Frédéric Beigbeder s’est servi des attentats du 11 septembre 2001 à New York pour écrire Windows on the world.
Thierry Lenain, dans son livre HB, s’est servi de l’histoire d‘Erick Schmitt, qui a pris en otage une classe de maternelle à Neuilly, comme base de son roman.
Le fait divers reste de la chair à fiction. C’est du pain béni pour un écrivain.
L’écrivaine, Marie Vindy, qui vit à Dijon, raconte comment elle a construit son roman, Justice soit-elle aux Editions Plon en 2017. Elle est chroniqueuse judiciaire pour le journal régional, Le Bien Public. En tant que romancière, son univers est ancré dans les réalités du crime et du faits divers: meurtres, viols, vols, incestes. Marie Vindy se sert des maux de la société et des vices des humains tels qu’elle le vit dans son métier pour les transformer en matière à fiction.
Les quotidiens régionaux regorgent de faits divers qui font un point de départ idéal pour une nouvelle: cela va de l’anodin au croustillant, de l’étonnant à l’extraordinaire, du comique au plus tragique. Les faits divers suscitent toujours la curiosité. Ils alimentent de façon certaine les genres littéraires, comme le policier ou la nouvelle.
Mais, il arrive qu”un fait divers, toujours présent à la une des journaux ou des écrans des chaînes, fait l’objet d’un livre. Ce phénomène est en constante augmentation. Par exemple, l’affaire DSK illustre bien cette situation.
Régis Jauffret est un écrivain fasciné par les faits divers émanant d’hommes célèbres dans divers domaines. Par exemple, en 2010, il publie Sévère, directement inspiré de l’affaire Stern. En 2012, il publie Claustria, en se servant de l’histoire sordide d’une fille séquestrée par son père en Autriche pendant 24 ans, violée par lui et ayant sept enfants de ce type. En 2013, Régis Jauffret publie La Ballade de Rickers Island, directement inspirée de l’affaire DSK à New York.
Il faut avouer que parfois la réalité même dépasse la fiction! Les écrivains ne peuvent pas faire mieux que DSK sur de nombreux registres: psychologie, tragédie, redondissements…
L’article, sur cette femme SDF que Tiffany Tavernier a lu, l’a hantée prendant presque deux ans avant qu’elle ne s’en serve de base pour écrire son roman “Roissy”.
Nous sommes en droit à nous poser des questions:
- que peut apporter un écrivain à une histoire vraie qui contient déjà tous les ressorts romanesques
- dans quels interstices peut-il se glisser?

....

CONSIGNE A: Relevez tous les titres d'œuvres cités dans l'extrait sur les faits divers en littérature.
CONSIGNE B: Prolongez l'extrait sur les faits divers en littérature à partir de sa dernière phrase.

DONNÉES SOURCES:
....

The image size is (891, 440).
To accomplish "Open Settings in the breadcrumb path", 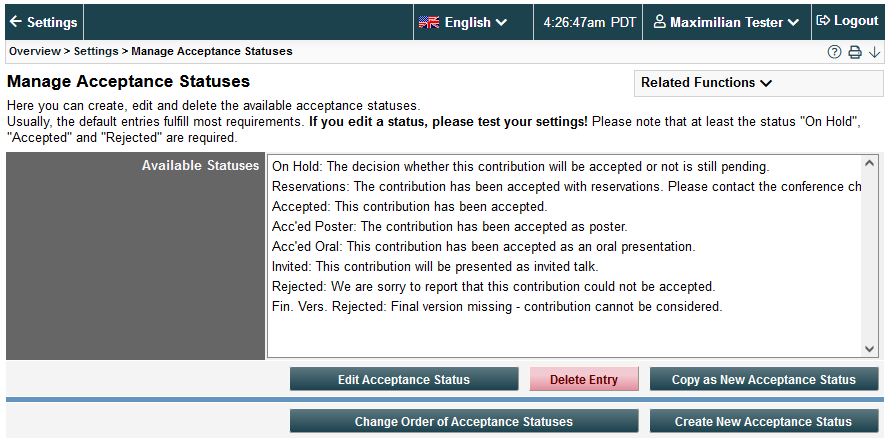I will click(x=96, y=51).
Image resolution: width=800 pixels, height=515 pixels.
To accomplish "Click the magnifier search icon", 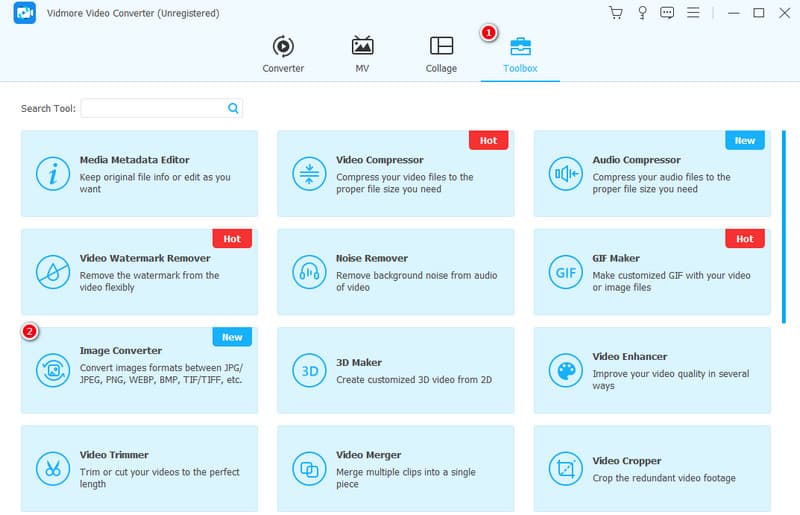I will click(233, 108).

....

RÉPONSE ATTENDUE A:
- Windows on the world
- HB
- Justice soit-elle
- Sévère
- Claustria
- La Ballade de Rickers Island
- Roissy

RÉPONSE ATTENDUE B:
- quelle est la marge de liberté et d’interprétation de l’écrivain dans des faits connus de tous et maintes fois relatés par la presse?
Il faut être doué d’un certain talent pour romancer un fait divers. Si nous considérons l’affaire d’Outreau. Elle est tellement insensée, tellement incroyable qu’aucun écrivain n’aurait jamais pu l’imaginer telle quelle.
Quand le fait divers est trop médiatisé, l’écrivain n’a, de fait, pratiquement rien à ajouter. Pour créer un lien entre le fait divers et l’écrivain, ce dernier doit ressentir de l’empathie ou trouver une résonance avec sa propre vie.
En guise de conclusion
Le fait divers demeure déprécié parce qu’il traite toujours d’un des aspects les plus sordides et troubles de la vie. Il s’intéresse au crime, à la mort, au morbide, à la misère, bref, à tout ce que l’homme ne regarde qu’avec un certain dégoût, tout en étant fasciné. Le fait divers ne fascine pas seulement pour l’horreur qu’il donne à voir.
Le fait divers, pour tous, c’est le mal, c’est l’évocation de la part monstrueuse de l’homme. il renvoie donc à un certain voyeurisme. Au fond, le fait divers a toujours eu mauvaise presse, mais il fait vendre!
Mais, c’est la vérité du fait divers qui intéresse les écrivains, car, c’est avant tout un fait vrai, ancré dans le réel. L’aspect véridique du fait divers demeure une aubaine pour les auteurs. Ils disposent d’un cadre resserré et puissant. Ils n’ont plus alors qu’à développer les personnages, ajouter des dialogues et des descriptions, en changeant les noms, bien évidemement.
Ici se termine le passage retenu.